Robert était adulte, marié à moi, responsable de sa liaison.
Andrew était fils, devenu adulte ensuite, responsable de ses choix de silence et de cruauté.
Pas même rôle.
Pas même poids.
Cette distinction m’aida.
Je pouvais être profondément blessée par Andrew sans lui faire porter le mariage de son père.
La séance suivante, nous parlâmes de mon propre comportement.
Mon besoin de donner.
De résoudre.
Je racontai le règlement.
Mon premier réflexe : payer des dettes, acheter des choses.
« Qu’auriez-vous voulu recevoir après votre accident ? » demanda-t-elle.
Question étrange.
« Aide. »
« De qui ? »
Je réfléchis.
Robert.
Andrew.
Moi-même.
Robert était présent physiquement certains jours.
Mais émotionnellement loin.
Andrew m’aimait mais voulait retrouver sa vie.
Moi, je travaillais à récupérer.
J’avais peut-être utilisé l’argent comme futur moment de gratitude.
Surprise.
Regardez ce que Maman a encore fait pour vous.
Cette idée me mit mal à l’aise.
Je ne voulais pas réduire ma générosité à manipulation.
Elle était réelle.
Mais elle pouvait aussi servir à chercher reconnaissance.
Dr. Park dit :
« Deux motivations peuvent coexister. »
Toujours les deux.
Ça devenait le thème de ma vie.
Je pouvais aimer donner et espérer secrètement que donner sécurise ma place.

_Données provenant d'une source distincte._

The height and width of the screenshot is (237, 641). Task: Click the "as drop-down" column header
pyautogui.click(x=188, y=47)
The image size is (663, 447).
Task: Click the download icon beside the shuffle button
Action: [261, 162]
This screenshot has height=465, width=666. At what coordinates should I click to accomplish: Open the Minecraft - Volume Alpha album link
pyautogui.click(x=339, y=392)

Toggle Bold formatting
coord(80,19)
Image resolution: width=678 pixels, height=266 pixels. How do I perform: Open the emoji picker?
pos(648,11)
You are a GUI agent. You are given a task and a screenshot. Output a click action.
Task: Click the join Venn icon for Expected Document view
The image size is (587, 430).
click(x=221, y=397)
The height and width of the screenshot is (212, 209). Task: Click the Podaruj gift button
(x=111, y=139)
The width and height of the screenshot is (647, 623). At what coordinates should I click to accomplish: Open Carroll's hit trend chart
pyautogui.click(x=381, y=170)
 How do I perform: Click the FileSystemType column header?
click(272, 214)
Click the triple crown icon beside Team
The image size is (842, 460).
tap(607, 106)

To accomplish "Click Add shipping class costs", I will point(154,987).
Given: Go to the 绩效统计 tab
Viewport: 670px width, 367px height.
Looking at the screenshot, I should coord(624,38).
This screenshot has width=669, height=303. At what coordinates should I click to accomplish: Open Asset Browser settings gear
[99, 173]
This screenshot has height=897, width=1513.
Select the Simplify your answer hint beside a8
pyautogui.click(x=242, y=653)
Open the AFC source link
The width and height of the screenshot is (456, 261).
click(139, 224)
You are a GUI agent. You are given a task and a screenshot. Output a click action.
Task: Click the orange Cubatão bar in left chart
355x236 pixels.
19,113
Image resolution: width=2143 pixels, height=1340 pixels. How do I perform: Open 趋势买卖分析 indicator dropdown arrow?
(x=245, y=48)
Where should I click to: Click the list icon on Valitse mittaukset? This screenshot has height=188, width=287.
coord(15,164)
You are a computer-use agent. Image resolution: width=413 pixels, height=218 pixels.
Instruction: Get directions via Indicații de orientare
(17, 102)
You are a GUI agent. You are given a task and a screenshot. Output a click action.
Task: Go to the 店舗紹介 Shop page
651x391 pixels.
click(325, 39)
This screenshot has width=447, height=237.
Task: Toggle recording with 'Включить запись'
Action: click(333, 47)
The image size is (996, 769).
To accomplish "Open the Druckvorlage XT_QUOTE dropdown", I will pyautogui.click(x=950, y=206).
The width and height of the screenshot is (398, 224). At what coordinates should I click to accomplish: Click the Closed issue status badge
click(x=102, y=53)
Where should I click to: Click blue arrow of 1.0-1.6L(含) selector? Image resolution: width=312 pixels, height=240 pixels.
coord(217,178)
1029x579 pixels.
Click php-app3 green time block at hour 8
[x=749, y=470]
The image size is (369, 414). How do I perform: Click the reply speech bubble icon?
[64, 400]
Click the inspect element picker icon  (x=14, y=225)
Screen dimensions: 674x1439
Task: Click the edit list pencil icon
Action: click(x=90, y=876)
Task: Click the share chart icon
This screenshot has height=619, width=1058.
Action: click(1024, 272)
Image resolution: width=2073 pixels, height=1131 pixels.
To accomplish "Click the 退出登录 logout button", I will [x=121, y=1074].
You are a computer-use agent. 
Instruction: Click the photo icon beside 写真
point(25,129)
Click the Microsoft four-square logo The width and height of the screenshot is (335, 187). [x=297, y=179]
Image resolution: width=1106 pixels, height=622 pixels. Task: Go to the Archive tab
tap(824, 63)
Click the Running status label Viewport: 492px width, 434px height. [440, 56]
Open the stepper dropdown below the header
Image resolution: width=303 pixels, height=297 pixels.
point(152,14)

Je pouvais être généreuse et manquer de limites.
Je pouvais avoir été trahie sans être parfaite.
Cette complexité me faisait moins peur avec le temps.
Elle me donnait plus de choix.
Chez Rosa, je commençai une habitude.
Chaque grosse dépense :
Pourquoi je veux faire ça ?
Pas questionnaire moral.
Juste une pause.
Un fauteuil adapté ?
Confort.
Voyage ?
Plaisir.
Don à Andrew ?
Aide ou peur ?
Si peur, attendre.
Cette petite pause me sauva plusieurs fois.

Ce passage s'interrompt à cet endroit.